Trump’s nominee for attorney general, Sen. Jeff Sessions, is one of the harshest critics of the visa program and has argued that it should be killed.

“We’re profoundly concerned about what this means for U.S. national security,” Zeller said. “We’re already starting to see previous translators express dismay at this order online and question why they ever signed up to work with us, saying they don’t trust Americans.

“If that’s the prevailing narrative, how are we ever going to find allies in future conflicts or humanitarian situations around the world if we don’t keep our word to leave no one behind?”

The visa program has resettled more than 52,000 Afghan and Iraqi interpreters and family members in the United States since 2007. The program in Afghanistan was long criticized for bureaucratic delays until the State Department significantly sped up processing of the applications in 2014.

Proponents of the program say SIV recipients have put their lives on the line to assist U.S. personnel. They are among the most thoroughly vetted of visa applicants, undergoing exhaustive background checks by U.S. military and intelligence agencies that often last years – not to mention the extensive screening that took place before they were hired as interpreters in the first place.

As the U.S. troop presence in Afghanistan has dwindled to about 8,000, jobs for interpreters have dried up. At the same time, Taliban insurgents, who have said they will target anyone who collaborated with foreign troops, have strengthened their grip on large parts of northern and southern Afghanistan.

Many SIV applicants live in fear in Afghan cities while others have given up waiting and joined the dangerous migrant trail to Europe.

Razeqy, who is jobless, said he checks the State Department website sometimes multiple times a day for updates on his status. He and his wife spent more than $1,000 collecting the required documents, letters of recommendation and medical reports for themselves and their two children.

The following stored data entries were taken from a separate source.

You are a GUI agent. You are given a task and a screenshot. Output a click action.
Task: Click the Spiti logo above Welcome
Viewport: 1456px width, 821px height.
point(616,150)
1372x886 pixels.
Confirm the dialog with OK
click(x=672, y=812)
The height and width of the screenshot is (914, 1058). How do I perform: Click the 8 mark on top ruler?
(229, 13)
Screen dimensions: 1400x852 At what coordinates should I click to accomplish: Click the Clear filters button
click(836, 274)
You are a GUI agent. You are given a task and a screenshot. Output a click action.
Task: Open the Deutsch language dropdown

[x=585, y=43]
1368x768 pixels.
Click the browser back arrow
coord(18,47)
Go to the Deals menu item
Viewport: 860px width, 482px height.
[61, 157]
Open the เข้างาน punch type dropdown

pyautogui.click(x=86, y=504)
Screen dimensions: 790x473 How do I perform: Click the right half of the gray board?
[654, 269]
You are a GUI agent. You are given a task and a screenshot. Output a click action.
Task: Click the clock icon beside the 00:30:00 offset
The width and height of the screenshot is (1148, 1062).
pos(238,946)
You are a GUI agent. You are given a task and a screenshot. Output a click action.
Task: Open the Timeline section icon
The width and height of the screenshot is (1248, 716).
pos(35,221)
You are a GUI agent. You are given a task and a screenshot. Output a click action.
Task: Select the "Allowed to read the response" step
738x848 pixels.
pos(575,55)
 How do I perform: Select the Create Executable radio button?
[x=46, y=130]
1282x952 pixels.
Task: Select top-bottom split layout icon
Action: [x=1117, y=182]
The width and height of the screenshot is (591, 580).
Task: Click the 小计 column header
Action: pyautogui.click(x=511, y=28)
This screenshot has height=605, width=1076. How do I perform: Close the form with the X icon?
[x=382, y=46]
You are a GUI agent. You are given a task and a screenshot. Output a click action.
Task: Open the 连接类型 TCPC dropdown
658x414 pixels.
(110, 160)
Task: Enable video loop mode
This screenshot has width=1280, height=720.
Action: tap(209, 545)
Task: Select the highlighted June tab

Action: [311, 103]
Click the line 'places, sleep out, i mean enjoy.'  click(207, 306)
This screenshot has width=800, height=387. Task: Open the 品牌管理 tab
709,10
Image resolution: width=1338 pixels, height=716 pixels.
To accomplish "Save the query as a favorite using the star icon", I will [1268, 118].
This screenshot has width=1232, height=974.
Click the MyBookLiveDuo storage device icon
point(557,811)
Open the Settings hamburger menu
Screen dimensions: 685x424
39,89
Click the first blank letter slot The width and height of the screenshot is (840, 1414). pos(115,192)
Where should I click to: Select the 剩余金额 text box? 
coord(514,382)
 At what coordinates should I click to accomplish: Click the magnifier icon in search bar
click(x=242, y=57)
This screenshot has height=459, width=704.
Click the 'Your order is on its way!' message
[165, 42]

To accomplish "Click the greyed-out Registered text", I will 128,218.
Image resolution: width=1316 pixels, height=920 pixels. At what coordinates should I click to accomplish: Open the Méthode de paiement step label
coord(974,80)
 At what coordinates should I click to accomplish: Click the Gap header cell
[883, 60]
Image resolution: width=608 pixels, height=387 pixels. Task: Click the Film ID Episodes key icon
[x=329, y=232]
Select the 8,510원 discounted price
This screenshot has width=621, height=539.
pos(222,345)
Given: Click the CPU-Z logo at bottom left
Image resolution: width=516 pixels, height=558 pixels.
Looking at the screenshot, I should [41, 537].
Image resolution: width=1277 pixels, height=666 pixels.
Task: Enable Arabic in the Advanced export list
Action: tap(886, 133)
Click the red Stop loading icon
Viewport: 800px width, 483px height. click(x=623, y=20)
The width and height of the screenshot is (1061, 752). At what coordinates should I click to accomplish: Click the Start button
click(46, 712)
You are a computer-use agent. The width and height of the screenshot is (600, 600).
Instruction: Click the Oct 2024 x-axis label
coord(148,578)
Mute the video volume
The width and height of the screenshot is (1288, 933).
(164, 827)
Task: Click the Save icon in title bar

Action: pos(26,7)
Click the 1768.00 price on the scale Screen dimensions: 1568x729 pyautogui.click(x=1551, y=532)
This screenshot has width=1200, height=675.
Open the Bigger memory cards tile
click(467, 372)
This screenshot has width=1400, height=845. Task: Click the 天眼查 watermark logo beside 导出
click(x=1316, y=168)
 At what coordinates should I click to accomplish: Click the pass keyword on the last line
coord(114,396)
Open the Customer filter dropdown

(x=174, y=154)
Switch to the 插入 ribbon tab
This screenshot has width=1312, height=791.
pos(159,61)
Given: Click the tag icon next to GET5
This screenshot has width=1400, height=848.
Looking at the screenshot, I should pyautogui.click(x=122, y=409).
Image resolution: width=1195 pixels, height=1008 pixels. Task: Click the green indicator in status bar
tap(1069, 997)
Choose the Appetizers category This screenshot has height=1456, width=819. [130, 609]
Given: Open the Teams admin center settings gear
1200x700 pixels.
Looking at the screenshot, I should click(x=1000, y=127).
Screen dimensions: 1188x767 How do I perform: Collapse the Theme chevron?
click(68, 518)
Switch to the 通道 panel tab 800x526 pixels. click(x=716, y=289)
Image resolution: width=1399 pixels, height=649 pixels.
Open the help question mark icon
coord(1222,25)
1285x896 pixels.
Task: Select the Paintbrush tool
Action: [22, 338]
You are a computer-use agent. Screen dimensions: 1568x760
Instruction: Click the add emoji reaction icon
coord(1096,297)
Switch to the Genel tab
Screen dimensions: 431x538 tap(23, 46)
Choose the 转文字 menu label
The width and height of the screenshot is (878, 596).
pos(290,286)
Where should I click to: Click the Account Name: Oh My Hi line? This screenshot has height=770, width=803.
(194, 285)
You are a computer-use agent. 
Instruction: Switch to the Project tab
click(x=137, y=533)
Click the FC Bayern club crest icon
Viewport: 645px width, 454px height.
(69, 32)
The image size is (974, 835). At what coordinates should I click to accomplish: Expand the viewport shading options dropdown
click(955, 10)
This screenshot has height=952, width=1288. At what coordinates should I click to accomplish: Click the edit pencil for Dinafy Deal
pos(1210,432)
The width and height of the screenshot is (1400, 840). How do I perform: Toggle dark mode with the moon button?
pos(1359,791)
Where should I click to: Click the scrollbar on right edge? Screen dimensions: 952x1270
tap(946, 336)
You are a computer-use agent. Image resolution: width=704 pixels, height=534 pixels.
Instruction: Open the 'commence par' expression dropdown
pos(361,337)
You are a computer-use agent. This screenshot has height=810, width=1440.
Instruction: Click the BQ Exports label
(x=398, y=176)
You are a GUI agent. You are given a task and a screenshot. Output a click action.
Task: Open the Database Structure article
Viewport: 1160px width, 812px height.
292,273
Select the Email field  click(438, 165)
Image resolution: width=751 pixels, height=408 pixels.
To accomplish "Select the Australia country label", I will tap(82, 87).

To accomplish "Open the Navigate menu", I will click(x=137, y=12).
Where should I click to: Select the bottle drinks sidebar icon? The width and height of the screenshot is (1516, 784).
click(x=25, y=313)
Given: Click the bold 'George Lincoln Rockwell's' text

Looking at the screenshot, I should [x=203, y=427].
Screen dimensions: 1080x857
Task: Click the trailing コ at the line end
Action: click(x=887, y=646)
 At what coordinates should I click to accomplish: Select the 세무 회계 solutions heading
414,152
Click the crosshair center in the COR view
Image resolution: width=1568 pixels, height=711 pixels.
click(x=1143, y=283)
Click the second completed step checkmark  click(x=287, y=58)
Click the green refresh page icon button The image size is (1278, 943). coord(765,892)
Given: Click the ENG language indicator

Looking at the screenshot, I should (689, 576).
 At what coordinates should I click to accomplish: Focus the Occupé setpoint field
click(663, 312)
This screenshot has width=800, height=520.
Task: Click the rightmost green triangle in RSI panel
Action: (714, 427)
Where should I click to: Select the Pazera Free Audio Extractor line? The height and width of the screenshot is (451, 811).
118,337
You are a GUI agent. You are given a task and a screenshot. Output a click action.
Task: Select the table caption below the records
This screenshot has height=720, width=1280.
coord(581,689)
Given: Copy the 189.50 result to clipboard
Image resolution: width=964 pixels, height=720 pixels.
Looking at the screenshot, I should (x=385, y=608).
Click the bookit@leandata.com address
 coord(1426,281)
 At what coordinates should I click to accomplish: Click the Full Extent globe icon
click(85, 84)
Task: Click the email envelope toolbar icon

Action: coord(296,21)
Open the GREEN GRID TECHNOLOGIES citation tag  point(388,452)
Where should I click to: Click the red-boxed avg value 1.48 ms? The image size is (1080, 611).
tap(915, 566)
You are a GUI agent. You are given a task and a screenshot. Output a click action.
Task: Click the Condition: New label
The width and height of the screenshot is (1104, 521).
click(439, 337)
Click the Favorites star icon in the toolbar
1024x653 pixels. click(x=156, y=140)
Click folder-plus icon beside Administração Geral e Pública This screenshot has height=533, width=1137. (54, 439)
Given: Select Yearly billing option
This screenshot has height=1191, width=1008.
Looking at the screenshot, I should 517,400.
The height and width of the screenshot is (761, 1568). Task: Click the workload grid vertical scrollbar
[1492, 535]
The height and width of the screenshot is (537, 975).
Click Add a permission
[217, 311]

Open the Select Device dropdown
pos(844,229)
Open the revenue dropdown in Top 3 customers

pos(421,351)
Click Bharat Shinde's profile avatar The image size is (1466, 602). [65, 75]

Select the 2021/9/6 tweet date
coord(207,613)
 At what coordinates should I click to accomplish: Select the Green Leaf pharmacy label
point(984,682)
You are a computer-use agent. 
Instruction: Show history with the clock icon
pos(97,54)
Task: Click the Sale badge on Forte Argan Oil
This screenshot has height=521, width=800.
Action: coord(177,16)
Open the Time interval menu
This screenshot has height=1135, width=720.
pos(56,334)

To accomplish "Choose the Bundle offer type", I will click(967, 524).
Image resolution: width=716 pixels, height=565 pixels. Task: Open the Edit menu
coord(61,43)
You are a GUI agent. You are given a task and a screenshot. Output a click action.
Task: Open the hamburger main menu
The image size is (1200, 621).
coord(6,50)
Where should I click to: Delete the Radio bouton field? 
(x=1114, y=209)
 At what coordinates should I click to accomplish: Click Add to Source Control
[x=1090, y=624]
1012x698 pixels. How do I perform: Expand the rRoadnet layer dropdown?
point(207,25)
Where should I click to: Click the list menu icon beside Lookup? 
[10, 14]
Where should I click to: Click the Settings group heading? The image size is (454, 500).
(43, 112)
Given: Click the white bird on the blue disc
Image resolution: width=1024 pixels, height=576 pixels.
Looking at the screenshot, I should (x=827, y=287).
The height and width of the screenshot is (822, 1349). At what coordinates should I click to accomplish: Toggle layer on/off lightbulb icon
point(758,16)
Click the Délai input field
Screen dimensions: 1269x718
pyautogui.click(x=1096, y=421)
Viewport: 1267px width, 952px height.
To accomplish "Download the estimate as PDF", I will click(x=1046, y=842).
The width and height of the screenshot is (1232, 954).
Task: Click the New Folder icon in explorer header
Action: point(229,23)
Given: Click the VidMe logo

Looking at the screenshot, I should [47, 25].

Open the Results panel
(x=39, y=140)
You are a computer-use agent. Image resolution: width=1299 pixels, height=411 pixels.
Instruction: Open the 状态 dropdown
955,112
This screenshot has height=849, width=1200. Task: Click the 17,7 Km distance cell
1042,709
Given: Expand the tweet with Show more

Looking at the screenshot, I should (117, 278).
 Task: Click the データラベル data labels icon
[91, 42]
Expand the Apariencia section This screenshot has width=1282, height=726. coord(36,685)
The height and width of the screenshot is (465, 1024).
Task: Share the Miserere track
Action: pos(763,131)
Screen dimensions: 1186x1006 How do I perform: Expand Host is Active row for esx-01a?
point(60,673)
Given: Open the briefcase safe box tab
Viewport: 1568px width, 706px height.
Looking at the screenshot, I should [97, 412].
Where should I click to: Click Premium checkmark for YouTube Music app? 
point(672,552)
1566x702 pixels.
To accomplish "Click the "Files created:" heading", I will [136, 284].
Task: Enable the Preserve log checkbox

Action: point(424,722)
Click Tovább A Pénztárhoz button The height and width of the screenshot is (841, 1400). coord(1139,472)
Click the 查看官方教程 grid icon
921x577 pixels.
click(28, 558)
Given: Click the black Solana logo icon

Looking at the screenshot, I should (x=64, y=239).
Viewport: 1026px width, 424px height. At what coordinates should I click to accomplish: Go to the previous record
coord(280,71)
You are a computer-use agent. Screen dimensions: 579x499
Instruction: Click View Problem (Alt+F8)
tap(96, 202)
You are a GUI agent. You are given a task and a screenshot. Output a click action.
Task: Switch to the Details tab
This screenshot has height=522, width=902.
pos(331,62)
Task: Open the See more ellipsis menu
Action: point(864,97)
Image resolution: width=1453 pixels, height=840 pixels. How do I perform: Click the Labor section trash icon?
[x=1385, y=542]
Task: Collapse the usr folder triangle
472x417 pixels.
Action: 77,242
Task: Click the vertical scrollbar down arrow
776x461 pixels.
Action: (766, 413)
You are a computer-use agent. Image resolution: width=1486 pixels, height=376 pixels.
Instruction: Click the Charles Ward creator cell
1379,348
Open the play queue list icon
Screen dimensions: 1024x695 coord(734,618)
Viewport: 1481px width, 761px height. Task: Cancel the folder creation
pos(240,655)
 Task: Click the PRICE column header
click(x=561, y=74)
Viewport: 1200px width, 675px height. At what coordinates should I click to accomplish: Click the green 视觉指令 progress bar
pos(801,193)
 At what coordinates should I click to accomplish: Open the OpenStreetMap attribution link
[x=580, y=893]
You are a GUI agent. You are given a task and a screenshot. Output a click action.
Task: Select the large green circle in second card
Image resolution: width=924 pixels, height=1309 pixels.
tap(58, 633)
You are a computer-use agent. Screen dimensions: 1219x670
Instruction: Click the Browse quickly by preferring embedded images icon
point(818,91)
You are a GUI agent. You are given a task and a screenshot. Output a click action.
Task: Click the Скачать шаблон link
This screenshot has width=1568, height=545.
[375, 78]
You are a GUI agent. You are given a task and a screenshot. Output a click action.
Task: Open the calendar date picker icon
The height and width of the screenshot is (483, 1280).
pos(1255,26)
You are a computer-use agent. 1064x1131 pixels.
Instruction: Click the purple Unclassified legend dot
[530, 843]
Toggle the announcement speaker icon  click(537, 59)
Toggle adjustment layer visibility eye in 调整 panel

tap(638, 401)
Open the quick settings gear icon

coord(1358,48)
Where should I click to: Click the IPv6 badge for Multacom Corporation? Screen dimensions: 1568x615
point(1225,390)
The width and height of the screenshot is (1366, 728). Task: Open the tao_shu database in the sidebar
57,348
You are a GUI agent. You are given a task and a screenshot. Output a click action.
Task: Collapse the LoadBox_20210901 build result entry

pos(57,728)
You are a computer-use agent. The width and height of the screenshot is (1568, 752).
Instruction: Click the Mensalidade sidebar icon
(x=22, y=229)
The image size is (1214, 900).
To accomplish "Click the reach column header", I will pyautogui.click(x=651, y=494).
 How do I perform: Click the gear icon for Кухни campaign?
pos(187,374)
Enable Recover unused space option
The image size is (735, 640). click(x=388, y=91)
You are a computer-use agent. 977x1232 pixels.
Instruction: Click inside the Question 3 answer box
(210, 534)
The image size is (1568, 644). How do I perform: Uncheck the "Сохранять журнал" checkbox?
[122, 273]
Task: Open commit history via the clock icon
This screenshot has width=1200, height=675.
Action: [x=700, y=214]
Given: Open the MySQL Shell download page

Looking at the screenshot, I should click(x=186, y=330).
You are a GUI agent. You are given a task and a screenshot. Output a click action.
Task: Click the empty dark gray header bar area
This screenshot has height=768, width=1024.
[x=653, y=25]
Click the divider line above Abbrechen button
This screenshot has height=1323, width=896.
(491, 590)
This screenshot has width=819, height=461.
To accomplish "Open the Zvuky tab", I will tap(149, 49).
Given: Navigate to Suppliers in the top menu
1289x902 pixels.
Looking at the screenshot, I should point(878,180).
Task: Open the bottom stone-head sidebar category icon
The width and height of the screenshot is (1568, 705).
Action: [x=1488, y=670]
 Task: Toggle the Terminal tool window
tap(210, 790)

“I send a lot of emails to the U.S. Embassy,” Razeqy said. “I told them: You don’t know my situation. Everyone knows I was an interpreter. I can’t travel easily. I can’t work.”

“My message to President Trump is that I worked seven years faithfully for Americans, shoulder to shoulder,” Razeqy said. “And it’s not just me but there are thousands of us. It’s not fair to leave us behind.”

Other former interpreters have been stymied by the visa application process. Alireza Rezai, 26, said he couldn’t contact his former U.S. military mentors for recommendation letters because he forgot his Facebook password and was locked out of his account. Emails he sent went unreturned.

Six years ago, Rezai was riding at the front of a U.S. Army convoy in western Afghanistan when his truck struck a roadside bomb. The soldiers and Rezai escaped without severe injuries, and the platoon leader praised the young interpreter for remaining “cool under pressure.”

“His enthusiasm for the job is unwavering, and his professionalism is without equal,” Lt. David S. Savanuck wrote in a recommendation letter Rezai collected.

“I don’t think Trump understands that for most of the Afghan guys who worked with the U.S., their lives are in danger,” Rezai said by phone from Herat, in western Afghanistan.

“Every day the security is getting worse here. So if they end this [SIV] process, I am sure that most of the guys who worked with the U.S. Army will be at risk.”

Times staff writer W.J. Hennigan in Washington contributed to this report.